*About this task*.
Would you output the entries below only from the line containing "Russian science fiction (313, 2327)" through the line containing "AATSEEL (297, 1930)", exactly as they stand and with both ends included?

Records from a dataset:
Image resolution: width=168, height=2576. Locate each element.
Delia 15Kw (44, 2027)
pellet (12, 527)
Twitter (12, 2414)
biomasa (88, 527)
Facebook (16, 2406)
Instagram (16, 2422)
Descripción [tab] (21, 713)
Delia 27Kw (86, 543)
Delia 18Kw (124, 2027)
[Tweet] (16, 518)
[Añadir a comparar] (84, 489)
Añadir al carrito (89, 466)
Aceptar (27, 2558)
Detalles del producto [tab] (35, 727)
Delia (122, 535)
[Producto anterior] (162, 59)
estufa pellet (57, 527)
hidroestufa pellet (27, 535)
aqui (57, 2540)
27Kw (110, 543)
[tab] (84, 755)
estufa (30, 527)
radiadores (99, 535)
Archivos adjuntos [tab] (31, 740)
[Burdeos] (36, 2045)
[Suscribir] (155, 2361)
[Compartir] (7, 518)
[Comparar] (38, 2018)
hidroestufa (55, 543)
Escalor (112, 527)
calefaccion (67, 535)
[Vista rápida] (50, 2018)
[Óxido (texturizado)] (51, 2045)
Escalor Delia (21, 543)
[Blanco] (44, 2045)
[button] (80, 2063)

==

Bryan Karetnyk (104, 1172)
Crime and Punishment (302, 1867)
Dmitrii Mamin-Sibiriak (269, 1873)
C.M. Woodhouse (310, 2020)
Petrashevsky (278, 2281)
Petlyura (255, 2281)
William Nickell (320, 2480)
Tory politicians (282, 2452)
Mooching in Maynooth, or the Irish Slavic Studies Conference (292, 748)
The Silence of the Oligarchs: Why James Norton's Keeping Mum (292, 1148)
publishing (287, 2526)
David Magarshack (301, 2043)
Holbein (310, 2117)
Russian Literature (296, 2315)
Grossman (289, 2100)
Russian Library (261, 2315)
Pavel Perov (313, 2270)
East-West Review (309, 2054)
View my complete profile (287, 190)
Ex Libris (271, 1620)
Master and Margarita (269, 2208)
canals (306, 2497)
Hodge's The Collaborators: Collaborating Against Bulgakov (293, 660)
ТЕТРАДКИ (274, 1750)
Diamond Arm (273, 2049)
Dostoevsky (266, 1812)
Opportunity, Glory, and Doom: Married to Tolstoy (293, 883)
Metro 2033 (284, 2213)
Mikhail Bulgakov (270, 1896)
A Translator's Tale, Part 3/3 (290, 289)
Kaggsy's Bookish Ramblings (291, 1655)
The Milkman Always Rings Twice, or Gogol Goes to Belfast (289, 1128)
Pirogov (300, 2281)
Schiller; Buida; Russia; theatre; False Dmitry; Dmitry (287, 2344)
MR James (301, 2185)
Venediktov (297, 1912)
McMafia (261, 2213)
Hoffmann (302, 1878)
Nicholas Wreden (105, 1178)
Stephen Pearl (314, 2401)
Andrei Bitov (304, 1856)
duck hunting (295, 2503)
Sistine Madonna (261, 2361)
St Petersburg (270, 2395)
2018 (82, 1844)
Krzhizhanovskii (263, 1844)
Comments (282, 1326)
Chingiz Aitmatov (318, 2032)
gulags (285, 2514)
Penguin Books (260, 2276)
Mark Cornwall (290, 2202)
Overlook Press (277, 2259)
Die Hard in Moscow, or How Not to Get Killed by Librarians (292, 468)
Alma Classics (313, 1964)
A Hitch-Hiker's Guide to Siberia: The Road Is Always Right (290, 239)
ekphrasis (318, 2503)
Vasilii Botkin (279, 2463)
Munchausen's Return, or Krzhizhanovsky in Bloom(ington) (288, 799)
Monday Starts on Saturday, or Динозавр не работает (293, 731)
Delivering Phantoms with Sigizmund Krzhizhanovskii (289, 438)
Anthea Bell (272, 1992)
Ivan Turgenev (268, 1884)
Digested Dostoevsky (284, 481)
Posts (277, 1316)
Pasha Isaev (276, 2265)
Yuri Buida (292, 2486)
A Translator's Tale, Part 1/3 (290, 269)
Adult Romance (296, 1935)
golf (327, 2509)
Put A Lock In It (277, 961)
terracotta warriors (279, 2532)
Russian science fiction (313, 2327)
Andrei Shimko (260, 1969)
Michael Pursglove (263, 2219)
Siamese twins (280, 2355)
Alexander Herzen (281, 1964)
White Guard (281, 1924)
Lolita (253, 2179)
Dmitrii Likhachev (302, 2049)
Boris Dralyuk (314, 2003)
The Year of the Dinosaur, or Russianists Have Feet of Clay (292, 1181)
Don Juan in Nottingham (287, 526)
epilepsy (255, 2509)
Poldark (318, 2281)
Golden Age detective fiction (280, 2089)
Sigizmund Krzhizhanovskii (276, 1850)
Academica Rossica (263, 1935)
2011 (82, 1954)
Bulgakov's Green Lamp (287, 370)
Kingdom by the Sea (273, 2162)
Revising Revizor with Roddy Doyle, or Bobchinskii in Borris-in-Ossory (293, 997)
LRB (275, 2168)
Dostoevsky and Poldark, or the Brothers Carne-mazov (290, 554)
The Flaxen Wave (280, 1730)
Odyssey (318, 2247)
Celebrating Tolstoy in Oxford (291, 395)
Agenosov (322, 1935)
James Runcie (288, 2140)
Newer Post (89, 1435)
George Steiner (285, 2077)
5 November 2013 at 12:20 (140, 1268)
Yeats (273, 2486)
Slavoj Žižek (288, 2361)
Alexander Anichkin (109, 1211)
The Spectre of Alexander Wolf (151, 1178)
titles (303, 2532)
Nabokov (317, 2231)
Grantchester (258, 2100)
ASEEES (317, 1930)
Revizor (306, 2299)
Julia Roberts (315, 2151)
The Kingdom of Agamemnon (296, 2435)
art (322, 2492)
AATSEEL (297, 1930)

*Task output*.
Russian science fiction (313, 2327)
Andrei Shimko (260, 1969)
Michael Pursglove (263, 2219)
Siamese twins (280, 2355)
Alexander Herzen (281, 1964)
White Guard (281, 1924)
Lolita (253, 2179)
Dmitrii Likhachev (302, 2049)
Boris Dralyuk (314, 2003)
The Year of the Dinosaur, or Russianists Have Feet of Clay (292, 1181)
Don Juan in Nottingham (287, 526)
epilepsy (255, 2509)
Poldark (318, 2281)
Golden Age detective fiction (280, 2089)
Sigizmund Krzhizhanovskii (276, 1850)
Academica Rossica (263, 1935)
2011 (82, 1954)
Bulgakov's Green Lamp (287, 370)
Kingdom by the Sea (273, 2162)
Revising Revizor with Roddy Doyle, or Bobchinskii in Borris-in-Ossory (293, 997)
LRB (275, 2168)
Dostoevsky and Poldark, or the Brothers Carne-mazov (290, 554)
The Flaxen Wave (280, 1730)
Odyssey (318, 2247)
Celebrating Tolstoy in Oxford (291, 395)
Agenosov (322, 1935)
James Runcie (288, 2140)
Newer Post (89, 1435)
George Steiner (285, 2077)
5 November 2013 at 12:20 (140, 1268)
Yeats (273, 2486)
Slavoj Žižek (288, 2361)
Alexander Anichkin (109, 1211)
The Spectre of Alexander Wolf (151, 1178)
titles (303, 2532)
Nabokov (317, 2231)
Grantchester (258, 2100)
ASEEES (317, 1930)
Revizor (306, 2299)
Julia Roberts (315, 2151)
The Kingdom of Agamemnon (296, 2435)
art (322, 2492)
AATSEEL (297, 1930)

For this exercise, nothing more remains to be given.